Aiyaary’s plot is like a game of musical chairs where characters walk around in a circle again and again till one chair, one character is pulled out, and then the rest begin again… round and round the same circle...
At some point, eventually, Abhay and Jai find themselves staring at each other, and the one who is being called a desh drohi delivers a lecture on how people in power are making pakodas of desh ki izzat and selling them outside sarkari daftars, without once mentioning that he has pocketed Rs 10 crore. Bhai wah!
This sort of stupidity and tacky writing-direction is commonplace in Aiyaary.
Guns are handed over and brandished openly, and taklu in Cairo, while dying, pokes our Colonel in the nose. Like, literally. I swear. No kidding.
Also, the big arms dealer hires an assassin who shoots pretty much everyone in the frame except the man he was hired to kill.
Aiyaary has so many talented actors — Manoj Bajpayee, Kumud Mishra, Naseeruddin Shah, Anupam Kher, Adil Hussain, Vikram Gokhale — but none, except Bajpayee, are given anything worth their time. Yet they try their best to pull off stupid scenes with terrible lines.
Pretty boy Sidharth Malhotra is good in family dramas, but terrible in other films.
In films like Aiyaary, he should just smile at us in close-up and, once in a while, do happy danci-danci.
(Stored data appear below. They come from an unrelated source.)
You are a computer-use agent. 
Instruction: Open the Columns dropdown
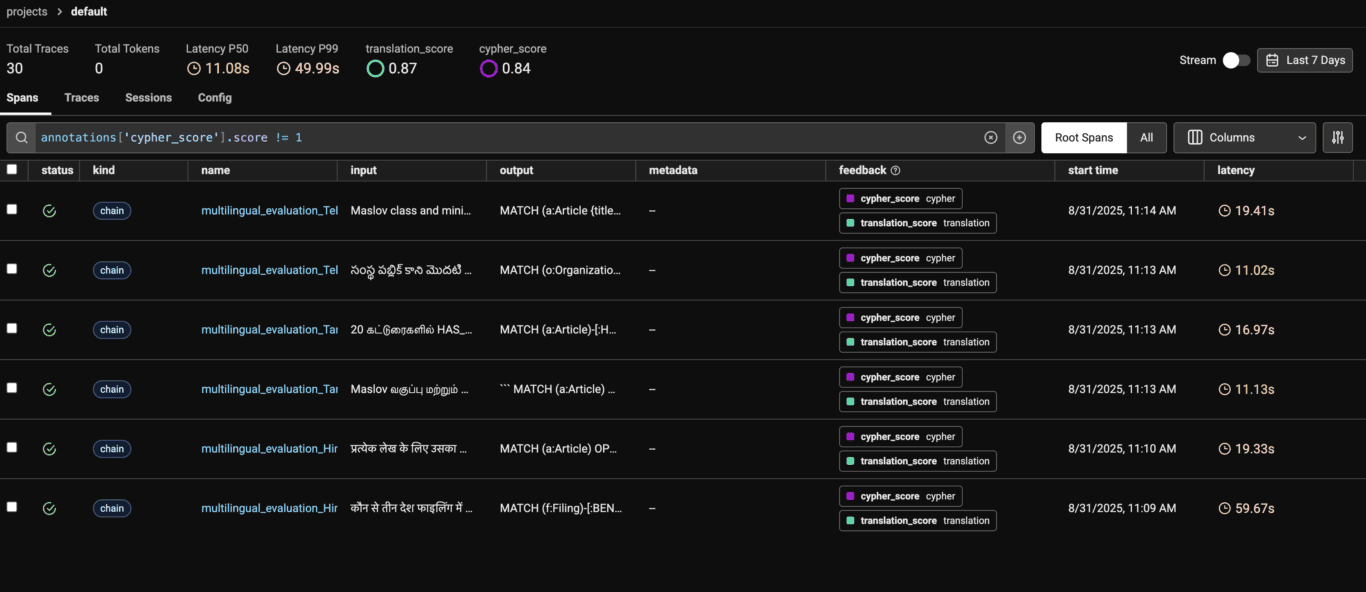[1244, 137]
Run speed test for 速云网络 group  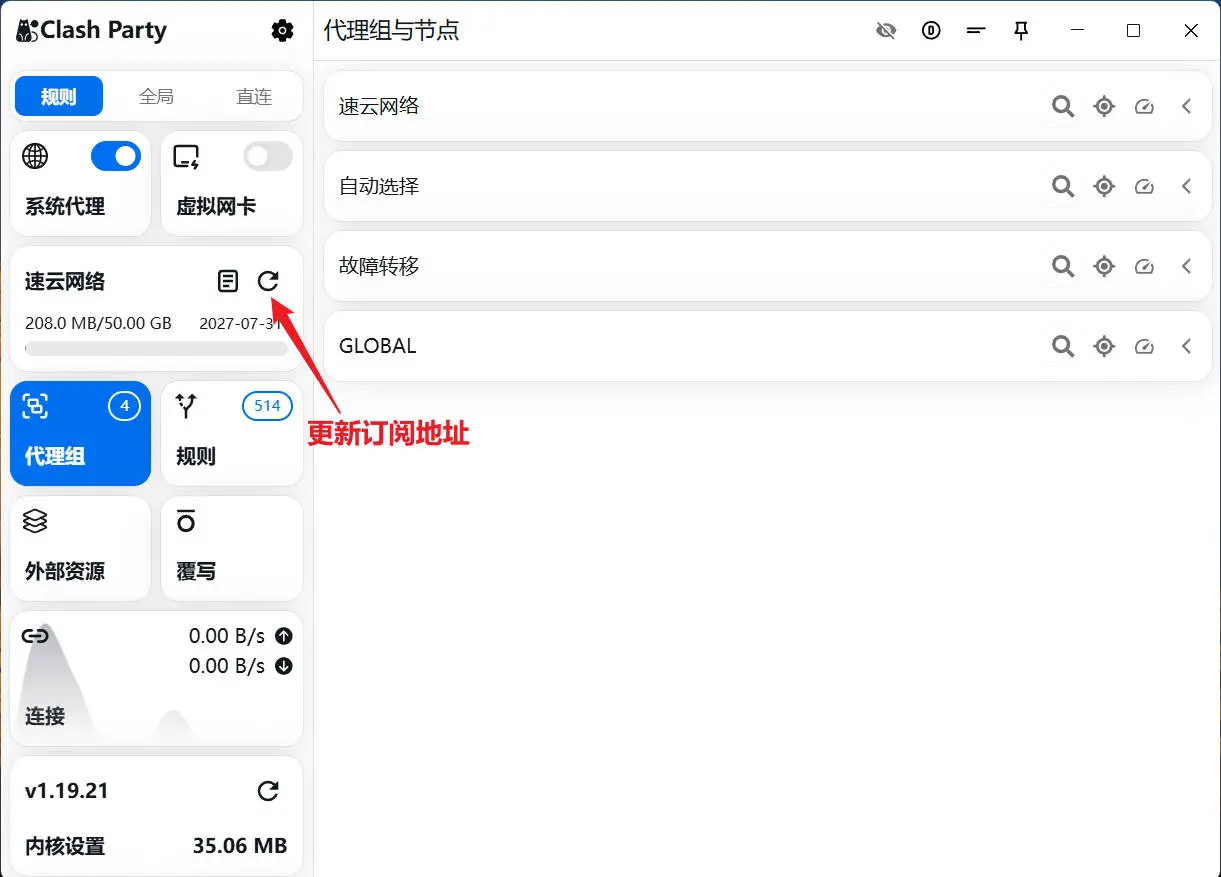pyautogui.click(x=1144, y=106)
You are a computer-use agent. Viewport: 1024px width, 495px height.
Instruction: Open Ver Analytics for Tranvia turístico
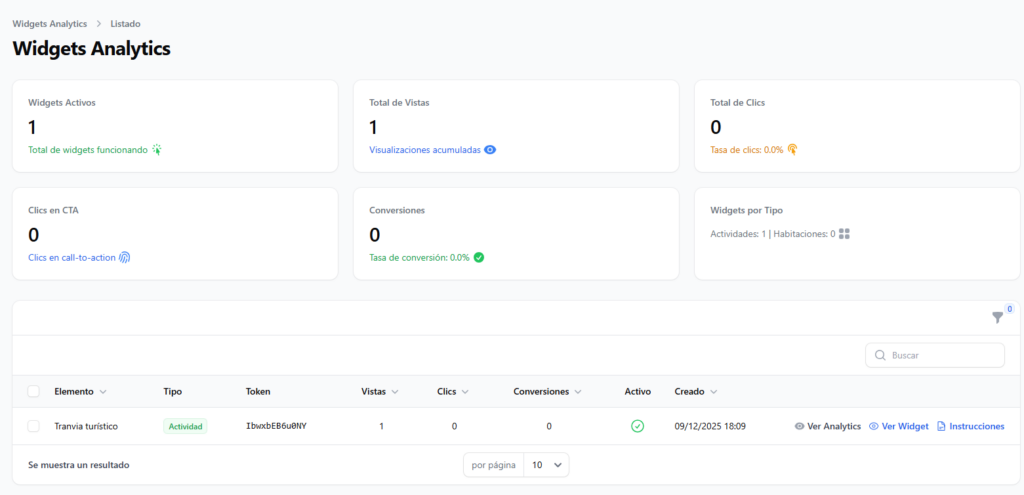[827, 426]
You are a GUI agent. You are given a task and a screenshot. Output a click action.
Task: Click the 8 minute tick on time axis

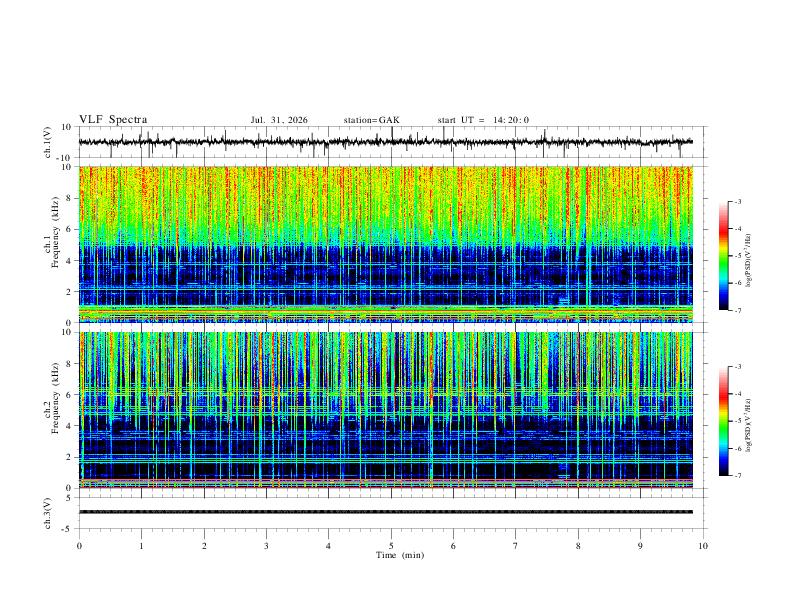click(x=578, y=546)
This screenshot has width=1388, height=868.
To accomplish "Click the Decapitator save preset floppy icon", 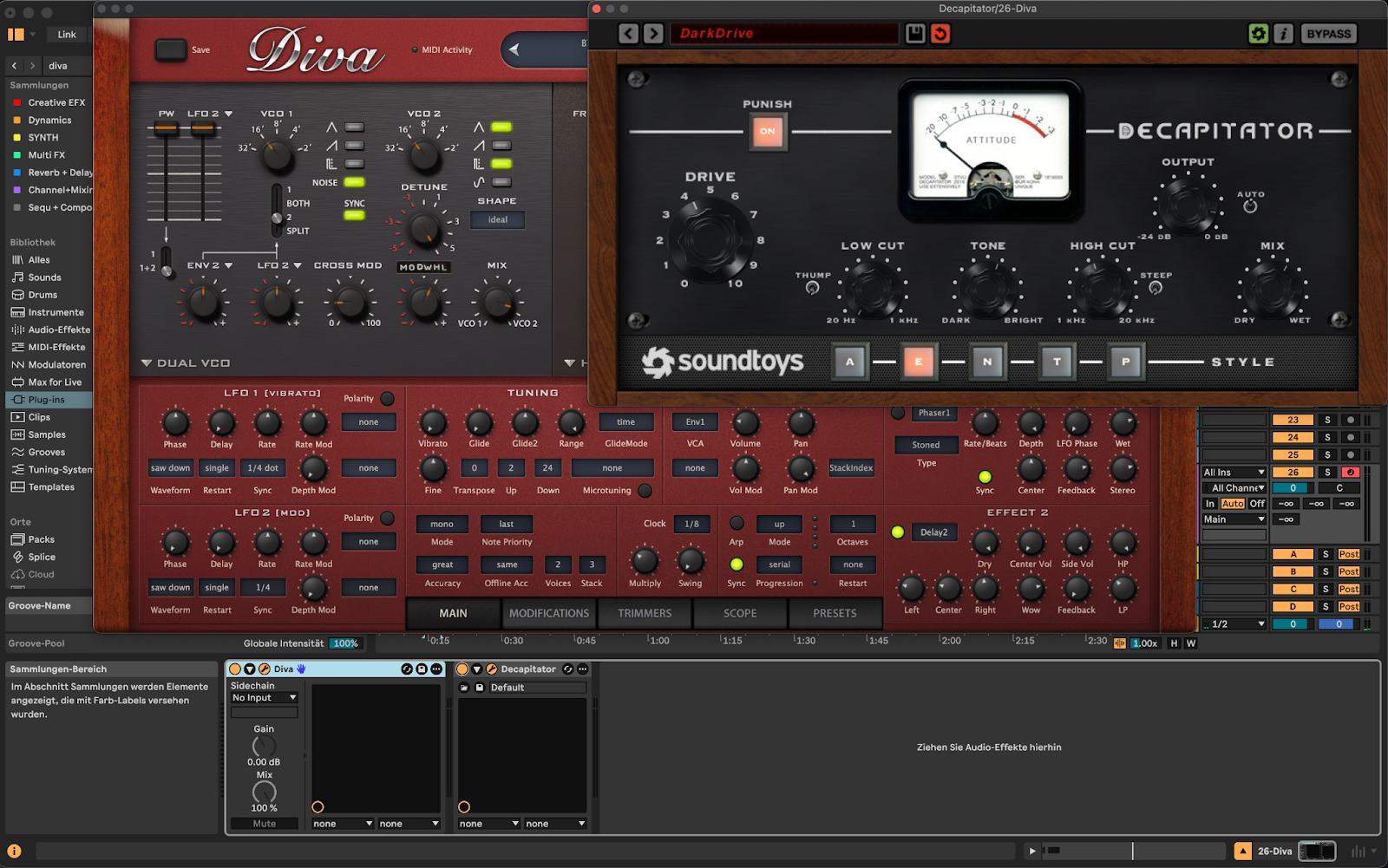I will tap(915, 34).
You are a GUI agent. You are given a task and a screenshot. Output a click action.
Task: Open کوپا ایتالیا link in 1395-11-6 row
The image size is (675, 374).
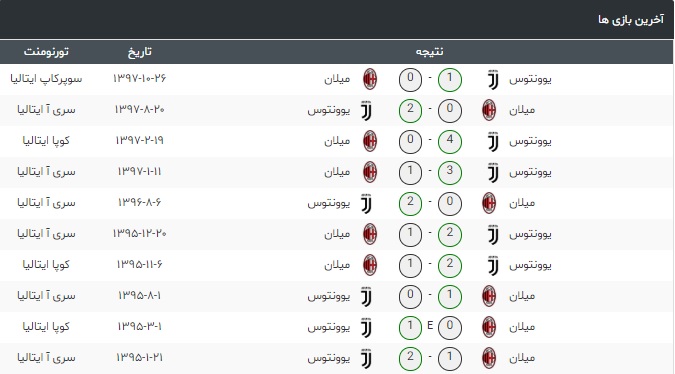click(x=46, y=265)
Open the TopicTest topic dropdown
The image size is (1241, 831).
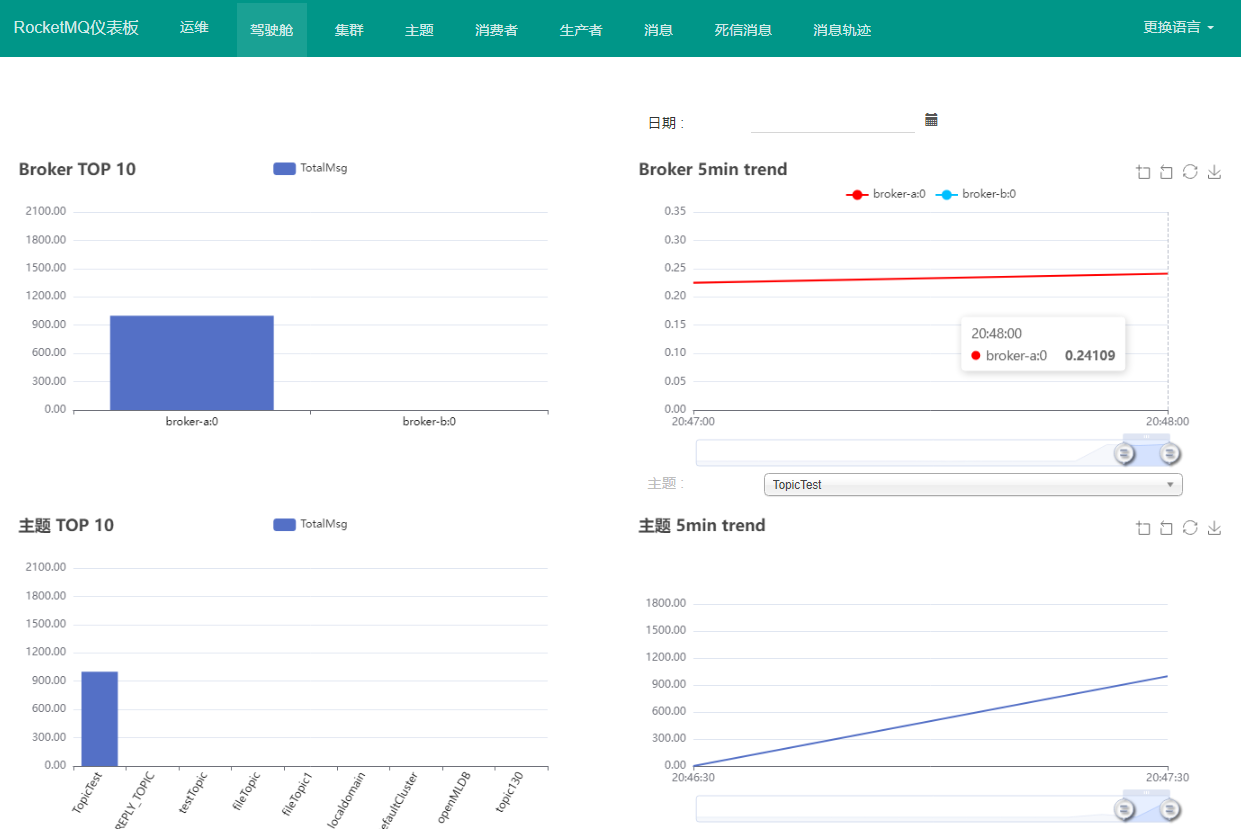971,484
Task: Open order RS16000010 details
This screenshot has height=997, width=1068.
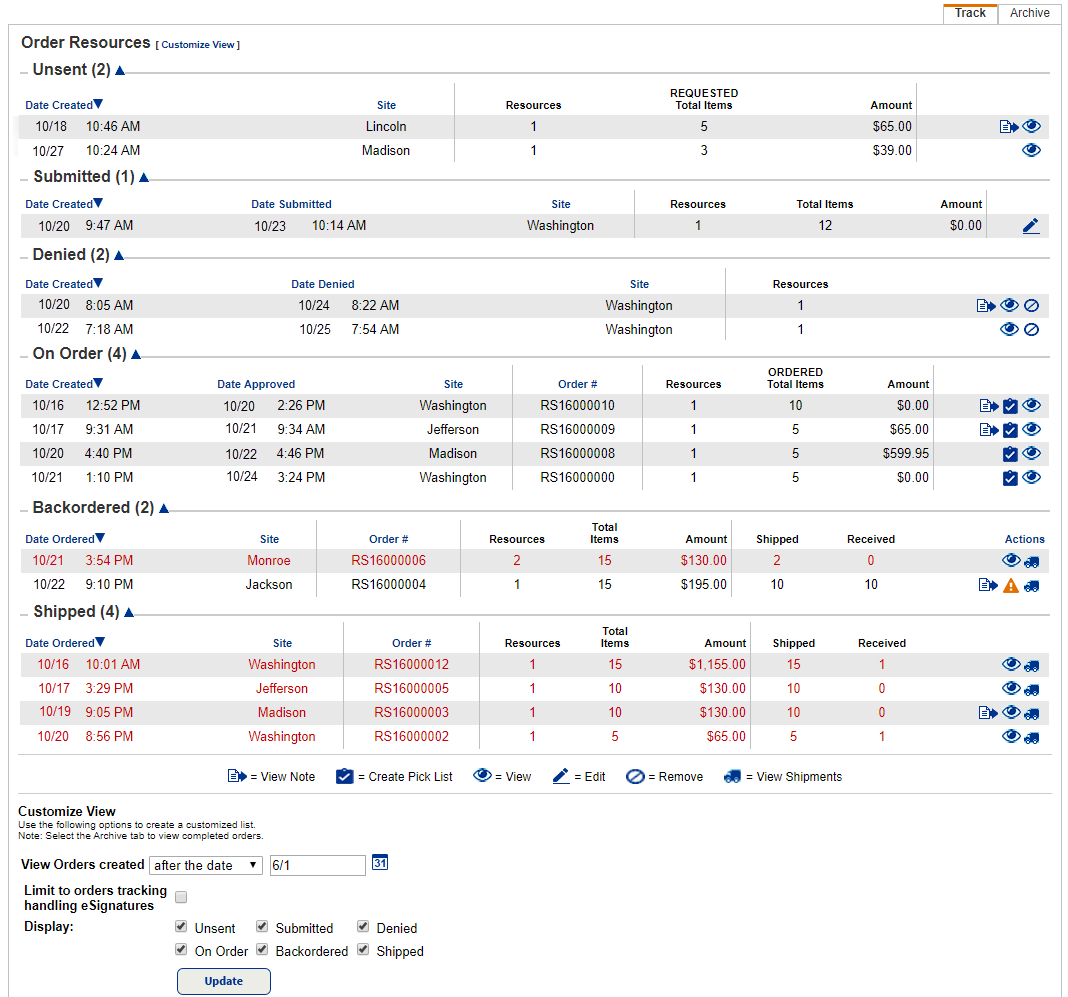Action: coord(1032,405)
Isse jayada ki umeed rakhna bewakoofi hai.
The only fun, memorable thing in Aiyaary were two dialogues. One by Abhay about parking and the other by his wife.
Early in the film, she hands their toddler to him and then walks away saying, “Ghar pe raha karo. Sab poochte hain itna late kyun hua.”
The film should have thrown a tantrum and refused to go helter-skelter with Abhay, and just stayed put at his home with his wife.
Chai banaate, pakode khate. Bachcha itne late kyun hua, poochte.